[Passage to read]:
--------------------------------------------------

This behaviour is a result of a race condition.

When you open a file, you are saying

	"Give me the index into my open file table of the struct
	 file * whose f_data points to the struct vnode for the
	 file I am opening, and whose f_offset is set to the end
	 of the file *at the time the write is issued*"

Now what does O_APPEND mean?

	"When you can vn_open on the nameidata pointer, when you
	 call the VOP_OPEN, pass the FAPPEND bit in the fmode
	 argument, where all the FS's will (incorrectly) compare
	 it to IO_APPEND, which will work because FAPPEND is
	 defined as IO_APPEND in fcntl.h"

When nfs_write() is called (in /sys/nfs/nfs_bio.c), if the ioflag
contains IO_APPEND, then a VOP_GETATTR is issued on the vp, and
the uio->uio_offset is set to the value of n_size, which came
from the cache.

The cache value is set from va_size from a proxied VOP_GETATTR
to the remote system, but *ONLY* if the lease has expired on its
own, or has explicitly been expired.

What you are seeing is the result of n_attrstamp not being updated
when it should be.

--------------------------------------------------

[Recorded information]:

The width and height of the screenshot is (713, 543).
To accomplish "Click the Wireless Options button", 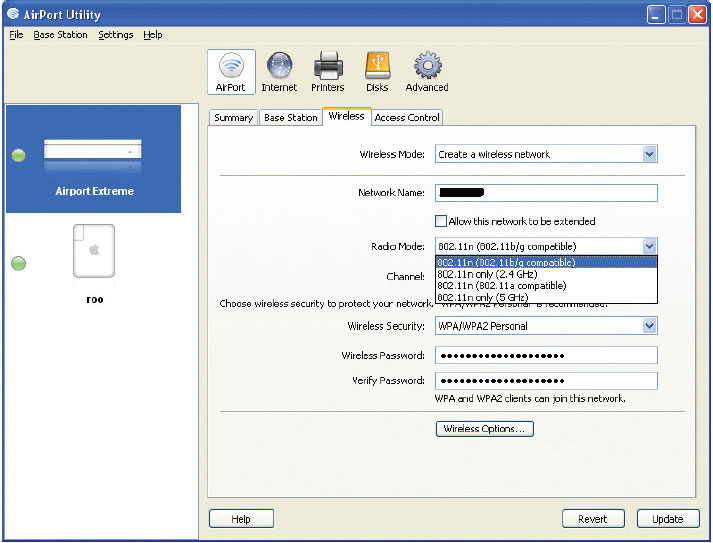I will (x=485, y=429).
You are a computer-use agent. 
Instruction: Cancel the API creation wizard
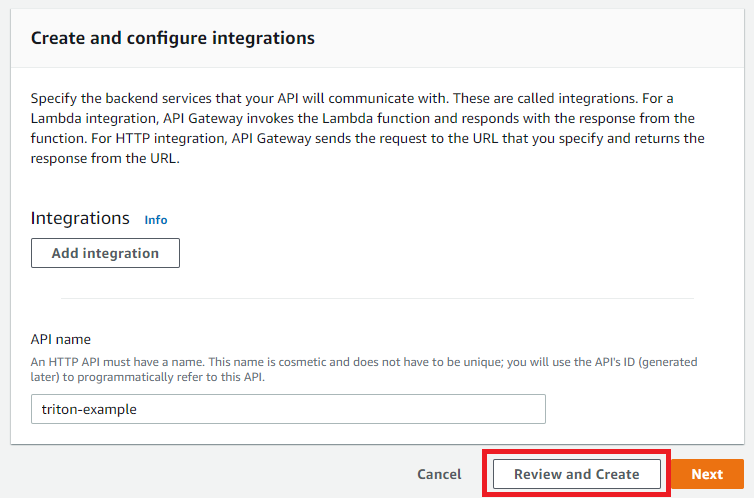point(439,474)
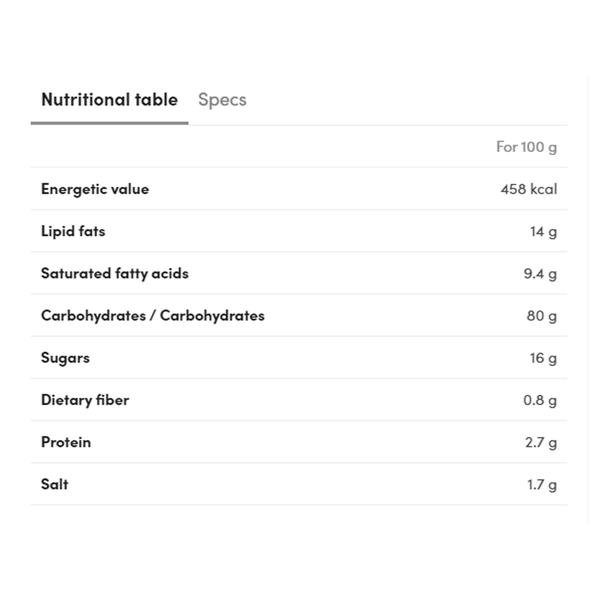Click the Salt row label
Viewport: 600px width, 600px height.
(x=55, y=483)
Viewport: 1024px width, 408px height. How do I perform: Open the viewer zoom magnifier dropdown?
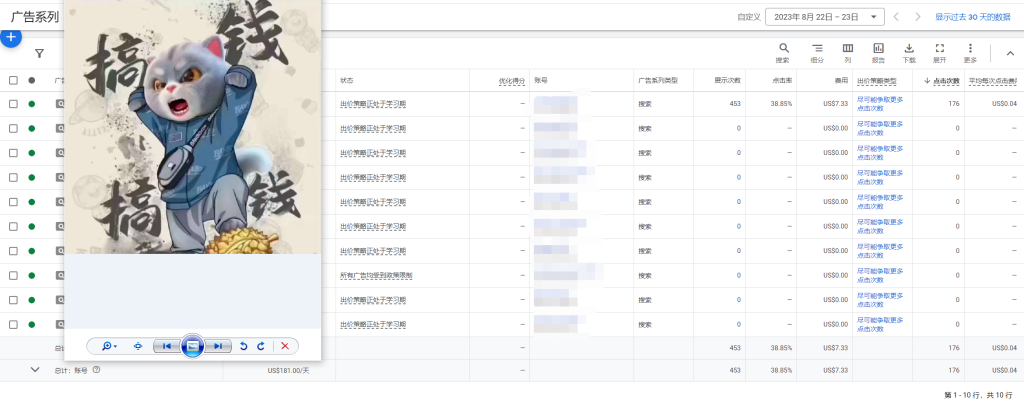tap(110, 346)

--------------------------------------------------

[Required work]:
[1] Summarize the post on NFS append writes in two sentences.
[2] Write the next part of the post on NFS append writes, starting after its final sentence.
The material shown here is separate from the post on NFS append writes.

[Responses in order]:
[1] The behavior is caused by a race condition: when nfs_write() receives an ioflag containing IO_APPEND, it sets the write offset to n_size, a value taken from the cache. That cached size is refreshed from the remote system only when the lease has expired or been explicitly expired, and the problem comes from n_attrstamp not being updated when it should be.

[2]
In fact, you are seeing a race between the flock( fd, LOCK_UN), and
the atime/mtime updates as a result of the operations by write #1.


And if you trace down this race window, you will see that what is
happening is that your write call is not calling VOP_LEASE.

You can get the patch for the files:

	/sys/kern/kern_ktrace.c
	/sys/kern/link_aout.c
	/src/sys/kern/tty_tty.c
	/sys/kern/vfs_vnops.c

From:

	http://www.freebsd.org/~terry/DIFF.LEASE

Note: I am not terribly happy about this code.  I believe VOP_LEASE
should be called with the vp locked, but I don't do this in two
vn_rdwr cases because of the indeterminate vp lock state.  Of course,
the existing code blows this all to hell (SMP problems with NFS,
anyone?).

The only way to really fix this reasonable would be to get rid of
vn_rdwr, and replace it with vn_read or vn_write, as appropriate
to the situation.  Luckily this is really only a problem for the
ktrace and other unlikely code (it used to be a problem for the
image activator, too, until John fixed it after I complained about
it).

Pretty clearly vn_rdwr was a hack to avoid locking and unlocking
the vp over every call (cough, cough, lazy thinking, cough, cough).


> I'm trying to nail this one down.  The latest patches to the NFS code appear 
> to make this happen more often than it did before, but it did occasionally
> happen even before the patches.

Writes to mapped NFS pages need to trigger the lease revocation code
as well.  This basically means that there needs to be a VOP_LEASE
call for each and every VOP_PUTPAGES in to NFS.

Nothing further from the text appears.